William Evans, a communications professor at Georgia State University, contends that Western literature and popular entertainment nearly always feature scientists as troublemakers, and he says this is more likely to be the case today than ever before.

"Mad scientists are second only to psychotics as the primary source of trouble in horror films," Evans notes in an article published in the Skeptical Inquirer. "In fact, mad scientists account for a larger percentage of horror movie antagonists than zombies, werewolves and mummies combined."

That's a curious legacy for an introspective group of people who wait for the green light before entering the crosswalk.

Gerbner believes there are two main reasons why scientists get such a mauling in the movies--one fictional and one factual.

The scientist is an essential player in science-fiction stories, and "most science fiction offers a pessimistic future," Gerbner said. The world is reeling toward destruction, and it is usually because some scientist concocted some demon that is out of control or created the tools that make it possible for one species to enslave another.

Not only does the scientist create the problem, but it is usually the warrior who comes to the rescue, saving the rest of us from the ineffectual efforts of the whimpering character in the white lab coat.

The other reason scientists have been singled out for such treatment lies in the nature of science itself, Gerbner contends.

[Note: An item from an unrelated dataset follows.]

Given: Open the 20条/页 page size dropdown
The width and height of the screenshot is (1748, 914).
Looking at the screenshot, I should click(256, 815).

"Scientists have always tried to investigate and to ask questions, and they are skeptical, and they follow hypotheses that are not necessarily conventional," he said. The very nature of science leads toward the unknown, and sometimes, Gerbner says, that can indeed be dangerous. He believes, for example, that the anxieties that came with the Nuclear Age contributed significantly to the way scientists are perceived.

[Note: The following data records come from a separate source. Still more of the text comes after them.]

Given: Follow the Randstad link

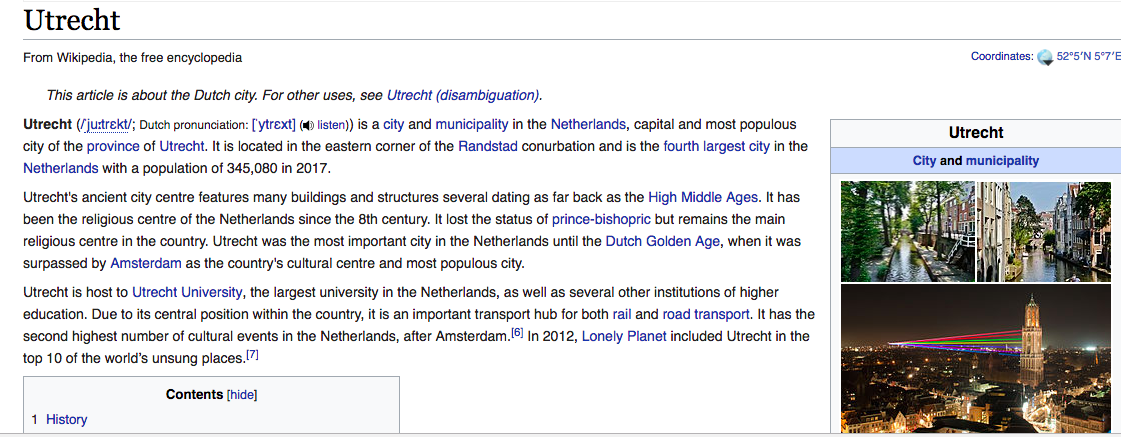Looking at the screenshot, I should point(488,146).
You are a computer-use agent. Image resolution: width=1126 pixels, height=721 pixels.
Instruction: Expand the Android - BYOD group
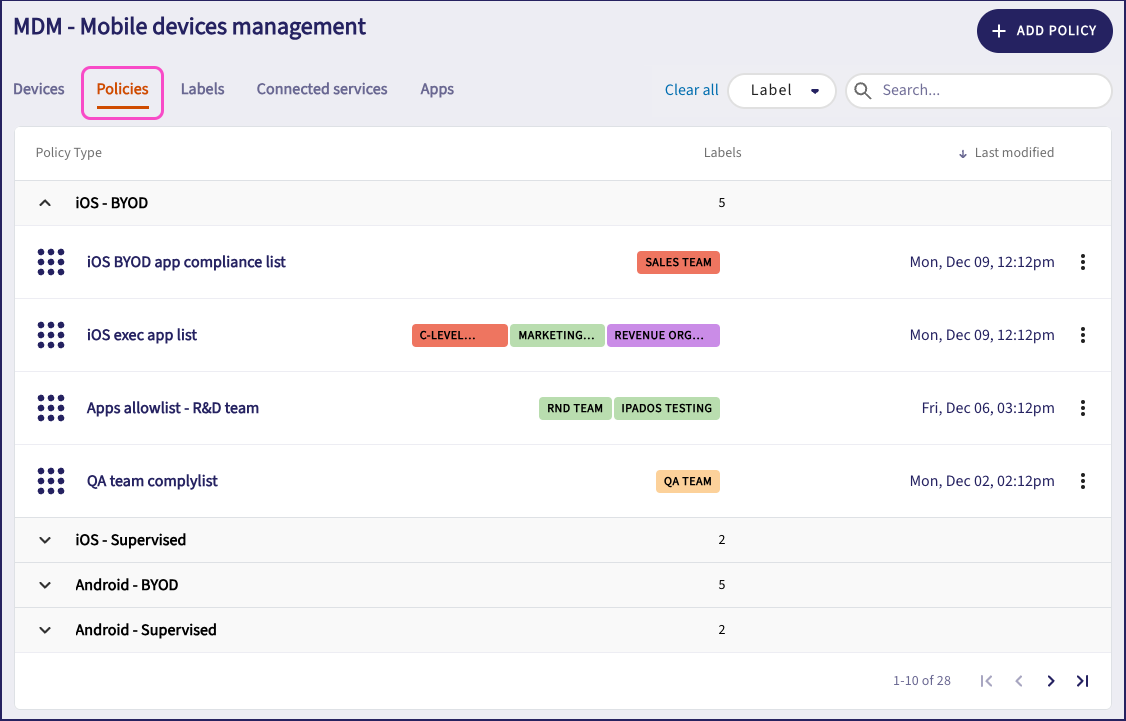click(44, 585)
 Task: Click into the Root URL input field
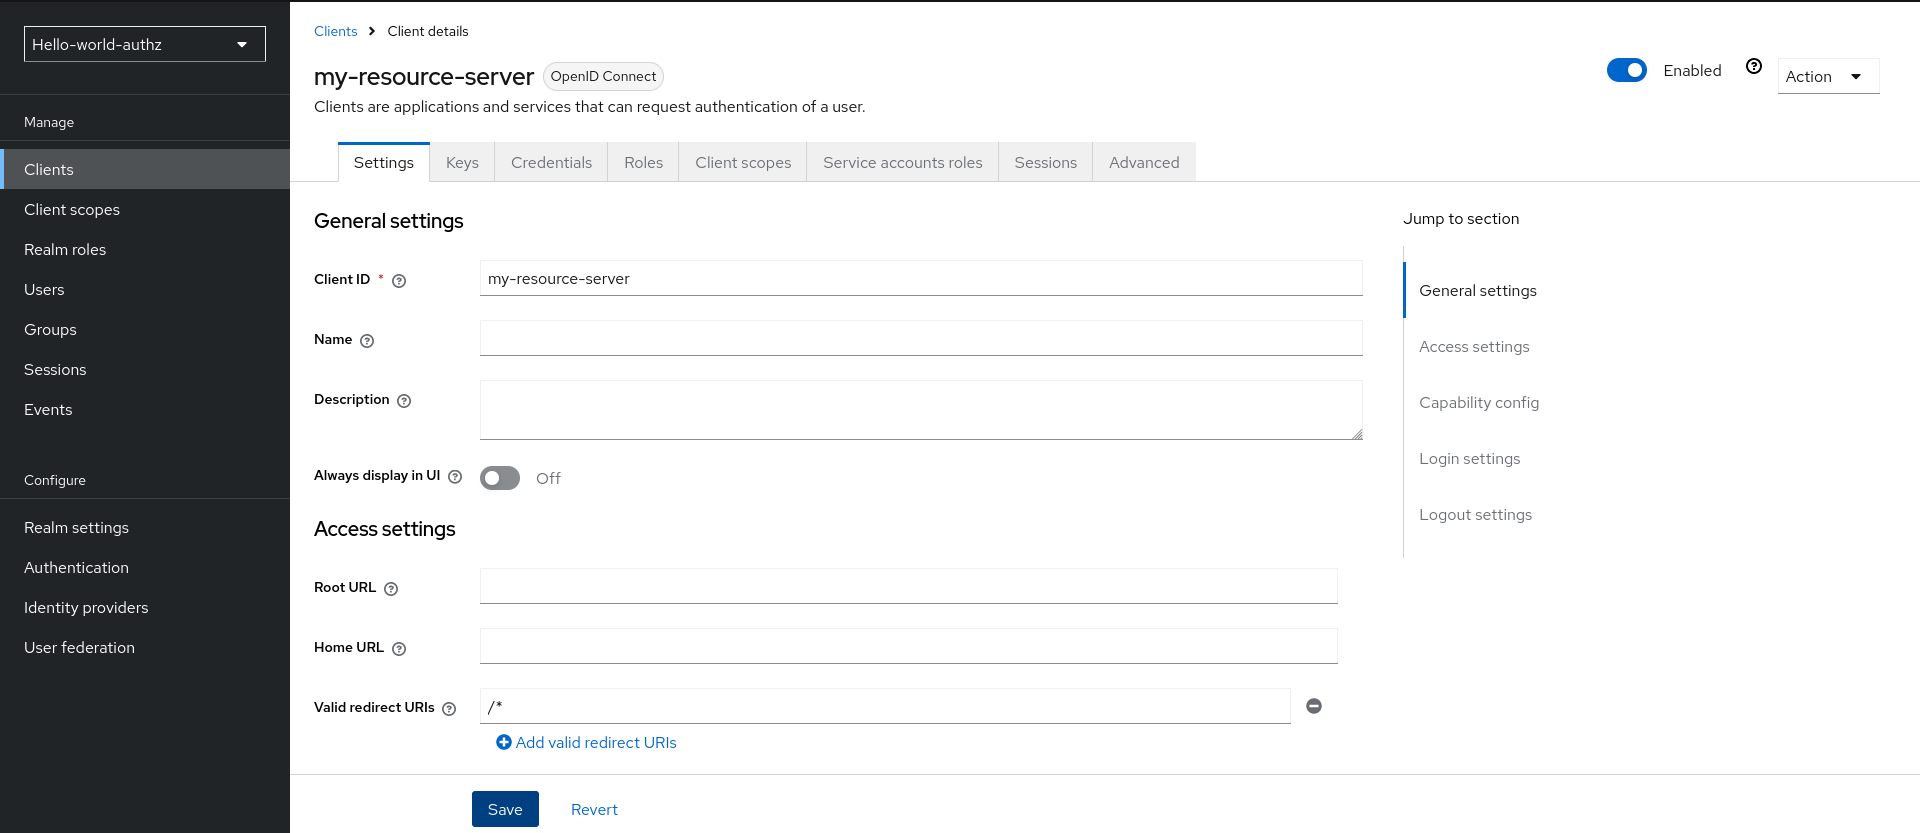pyautogui.click(x=908, y=586)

But the depiction of scientists as evil geniuses out to destroy the world is as "totally unrealistic" as portraying medical doctors as though they can cure all of society's ills and never send a bill, Gerbner added.

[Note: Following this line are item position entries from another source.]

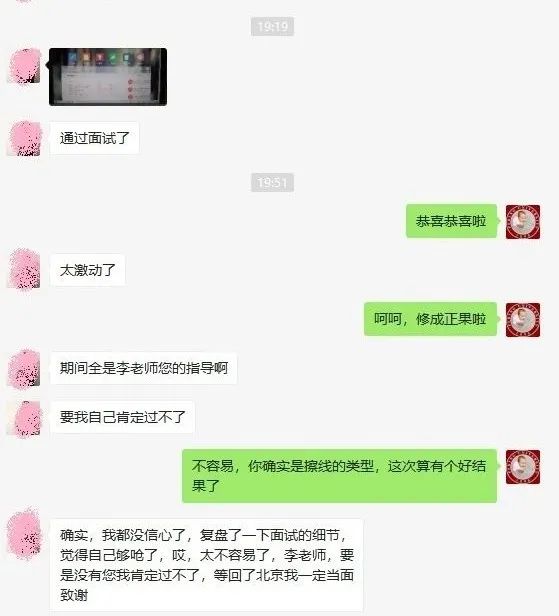The height and width of the screenshot is (616, 559).
Task: Click the pink avatar next to 期间全是李老师您的指导啊
Action: tap(24, 368)
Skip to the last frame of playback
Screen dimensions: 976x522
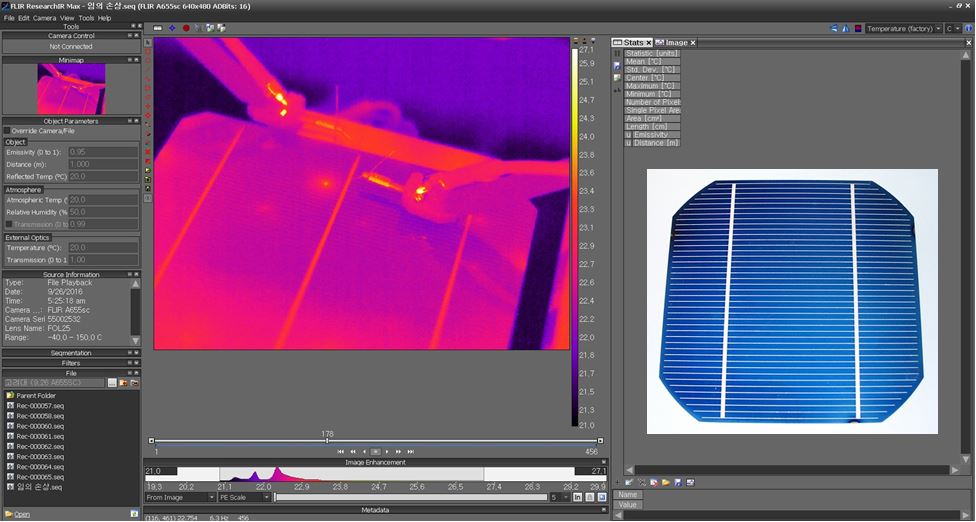[x=410, y=452]
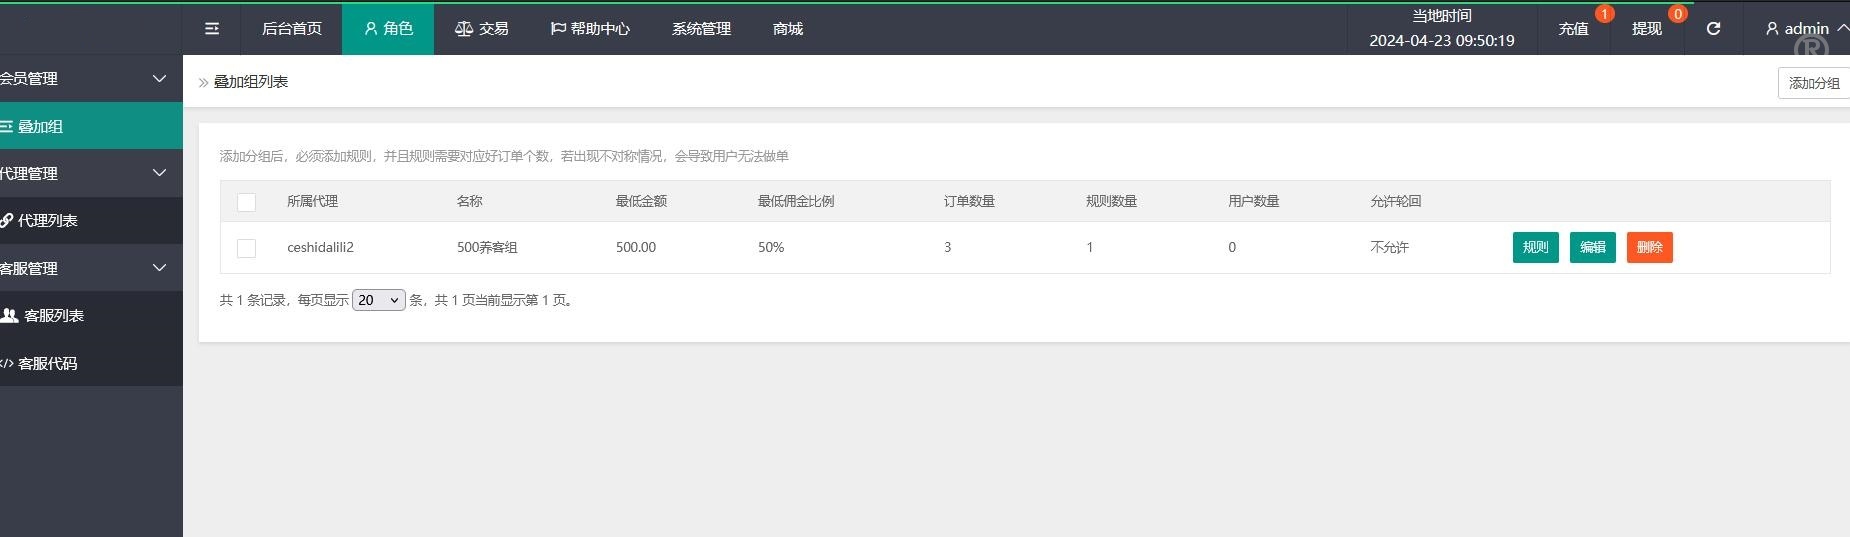
Task: Click the link icon beside 代理列表
Action: pos(7,221)
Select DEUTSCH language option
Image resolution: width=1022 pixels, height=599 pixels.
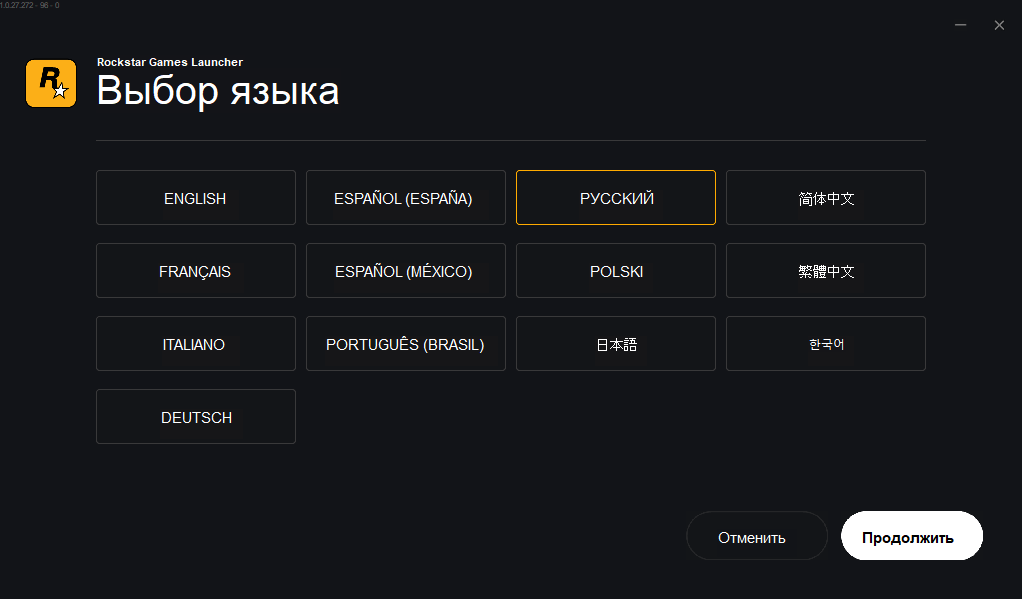(196, 416)
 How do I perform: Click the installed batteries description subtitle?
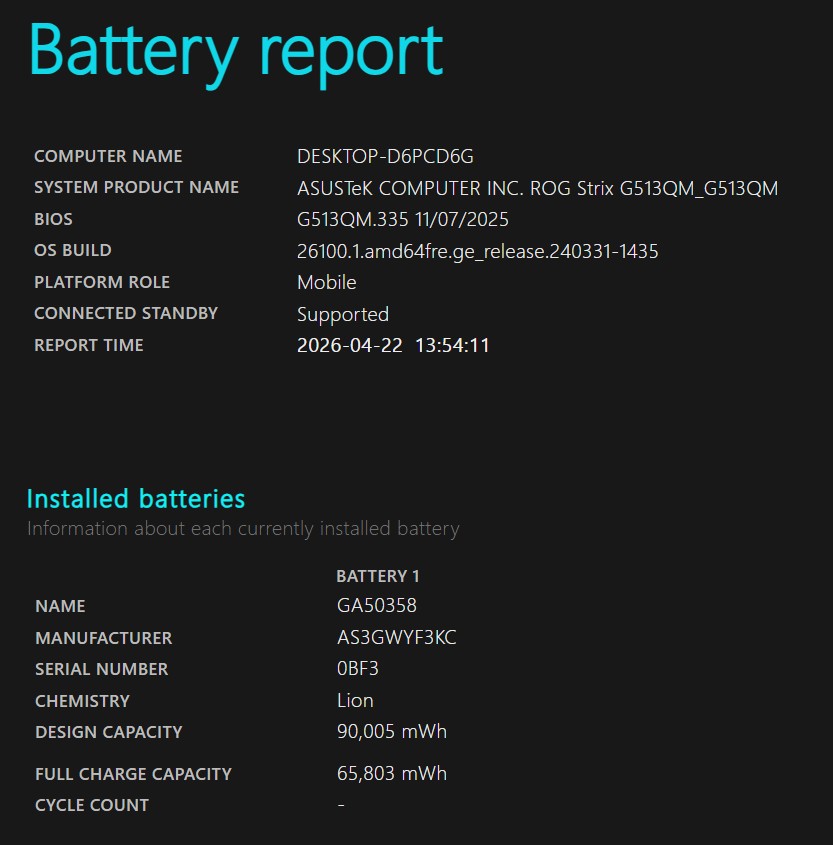pos(243,528)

It may all sound like idle entertainment, but Gerbner--who pioneered the communications field as an academic discipline--believes it is very damaging.

"I think it has a profound effect" in shaping attitudes toward science, he said.

"In the typical home, television is on an average of seven hours and 41 minutes a day," he said, "so it begins in infancy. By the time a child gets to be 6 years old, that child is fully integrated into a view of the world with all its professions, relationships and so on."

Those attitudes are then cultivated the rest of our lives "because people keep watching television," he said. "That, then, becomes very resistant to change."

The omnipresence of television concerns him more than movies, Gerbner said, because it becomes integrated into our family lives, watched in the security of our living rooms. That's one of the things that sets this era apart from the past.

"This has never happened before," Gerbner said. The screenwriters of the future have already been conditioned to portray scientists as evil or, at best, ineffectual.

Maybe one of these days I'll get around to writing a script about real scientists. Tough plot, though. How do you get drama out of measuring the same thing day after day after day, and trying to figure out whether it means anything at all?